-------- RECORDS SUPPLIED

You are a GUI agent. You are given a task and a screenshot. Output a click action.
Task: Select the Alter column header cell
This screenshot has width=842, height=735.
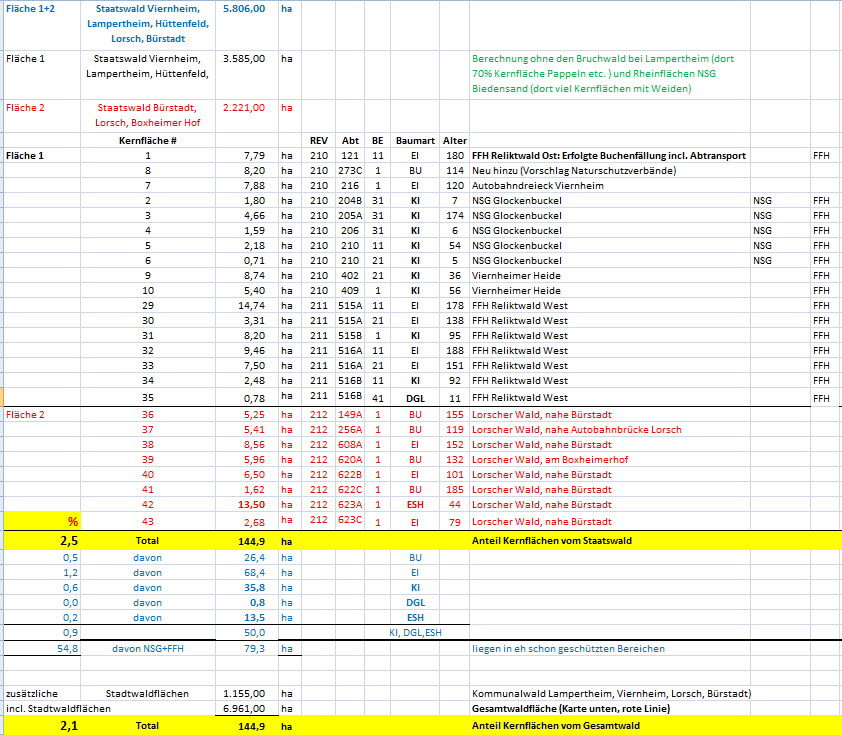455,141
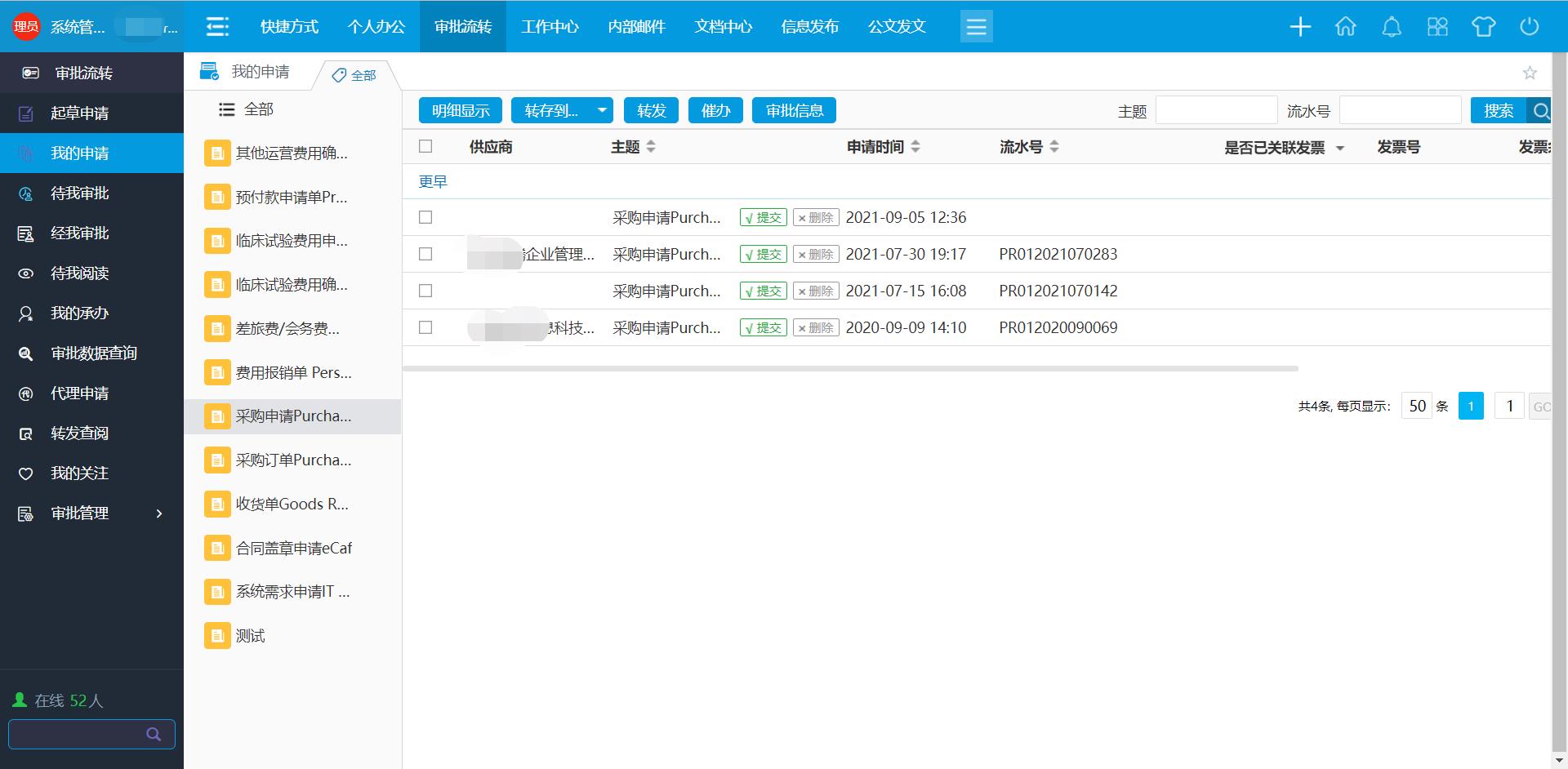Open the 工作中心 top menu
Image resolution: width=1568 pixels, height=769 pixels.
550,27
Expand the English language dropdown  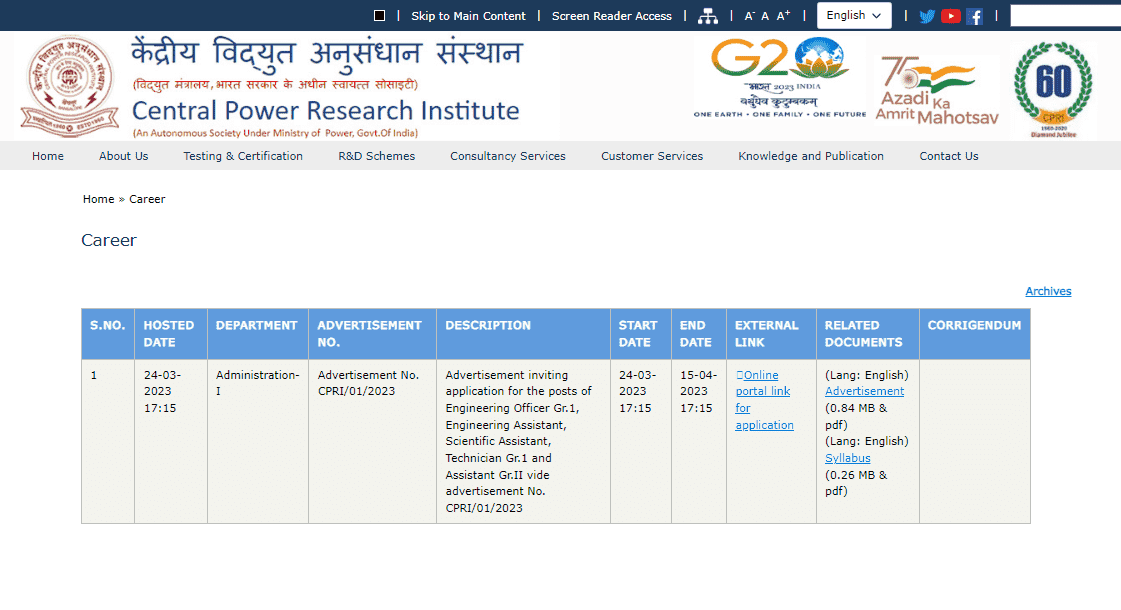click(854, 15)
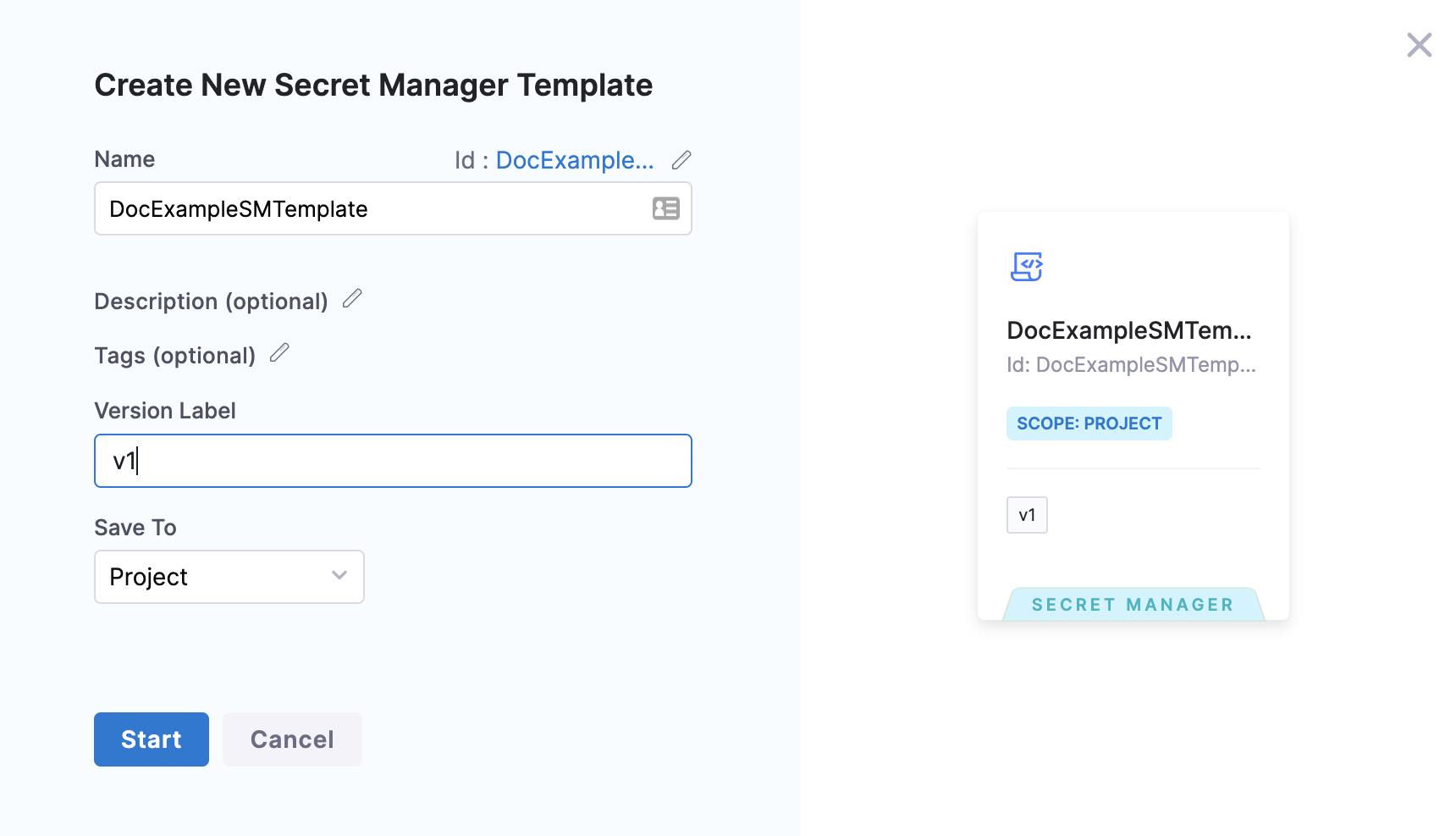Screen dimensions: 1456x836
Task: Click the card icon inside Name field
Action: point(666,208)
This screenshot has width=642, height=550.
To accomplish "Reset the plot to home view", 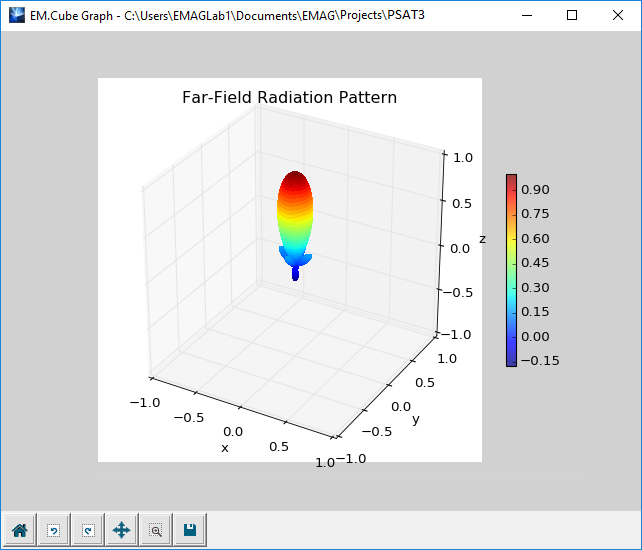I will point(19,530).
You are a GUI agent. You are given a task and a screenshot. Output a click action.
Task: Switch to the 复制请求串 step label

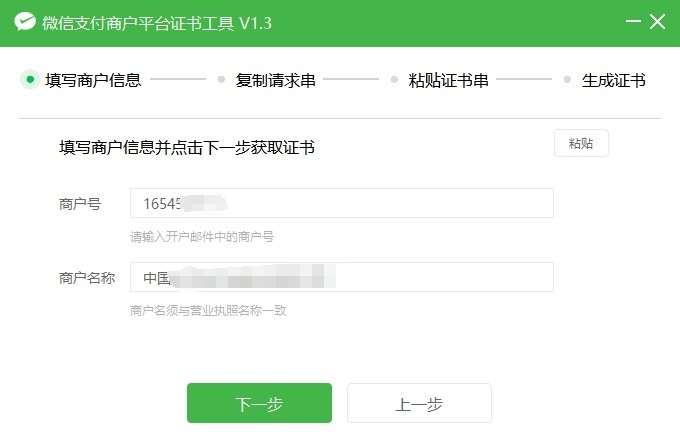pyautogui.click(x=275, y=80)
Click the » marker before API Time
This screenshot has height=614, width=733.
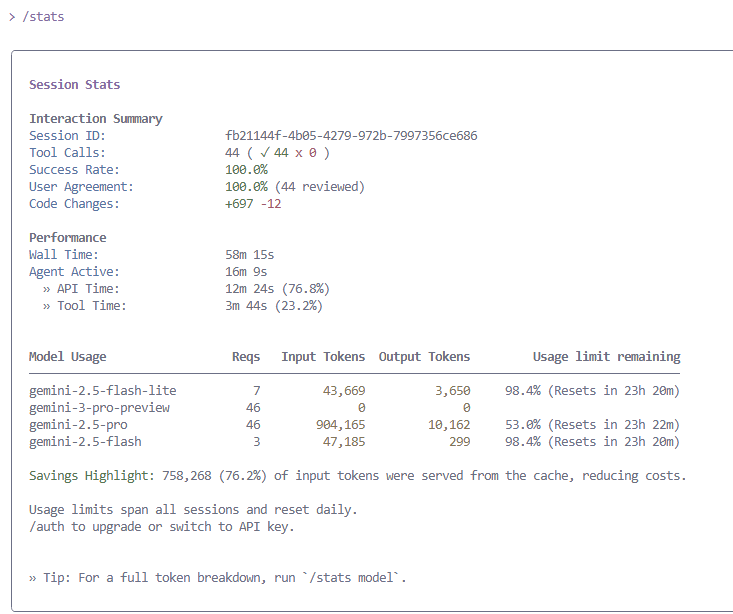(46, 289)
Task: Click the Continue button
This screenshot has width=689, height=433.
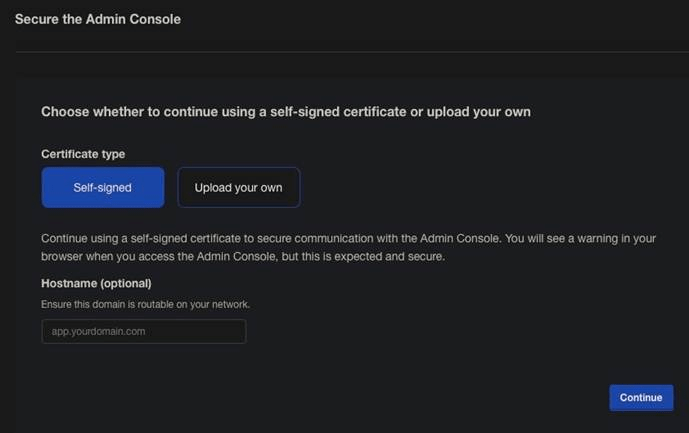Action: [641, 397]
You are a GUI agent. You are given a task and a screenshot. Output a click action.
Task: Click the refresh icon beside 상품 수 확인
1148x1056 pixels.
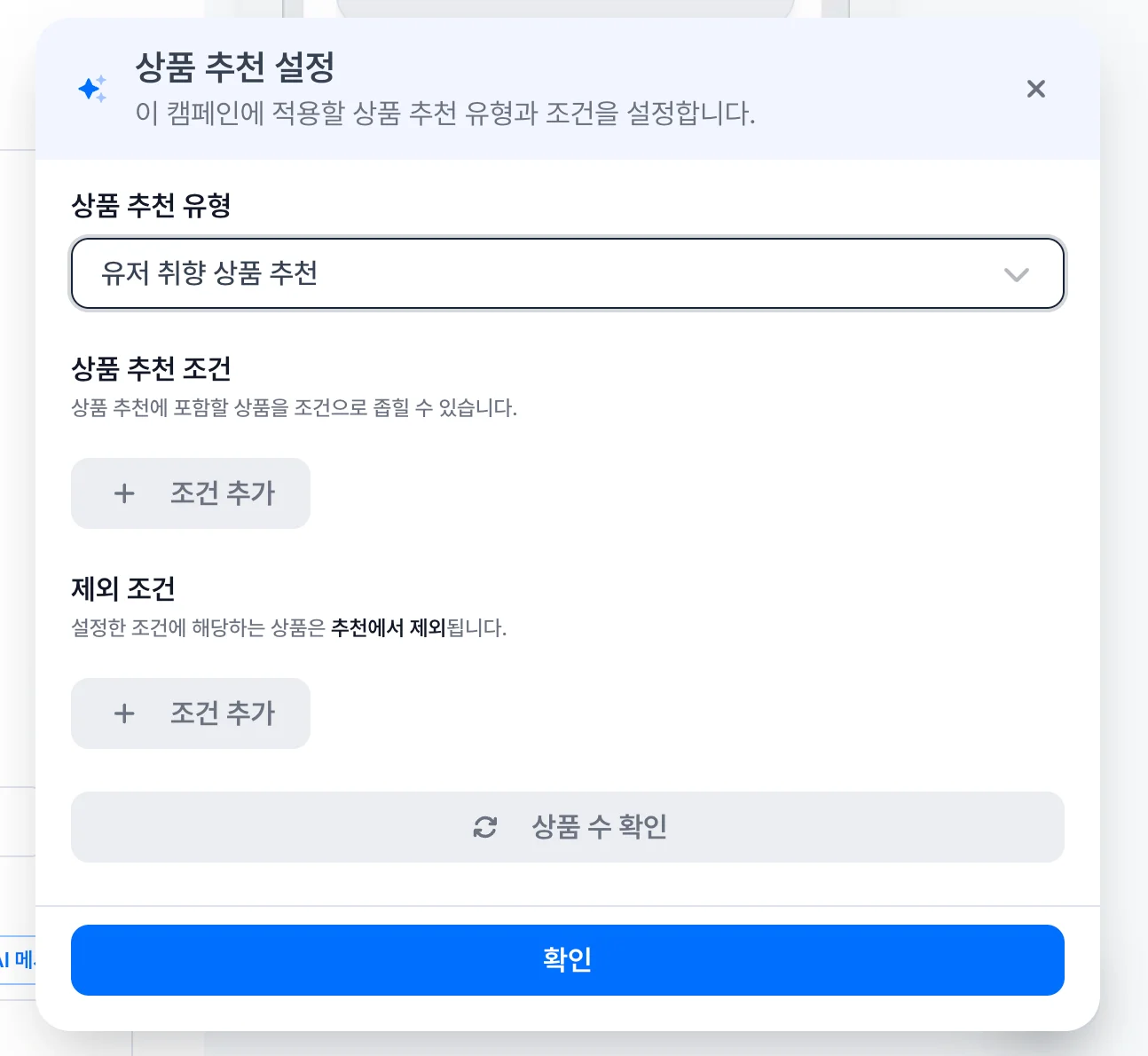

----------------

All lines from the one containing "Task: Click the refresh icon beside 상품 수 확인" to the end of the entries should appear in the output exactly as written, with no pictures.

RESULT =>
Task: Click the refresh icon beside 상품 수 확인
1148x1056 pixels.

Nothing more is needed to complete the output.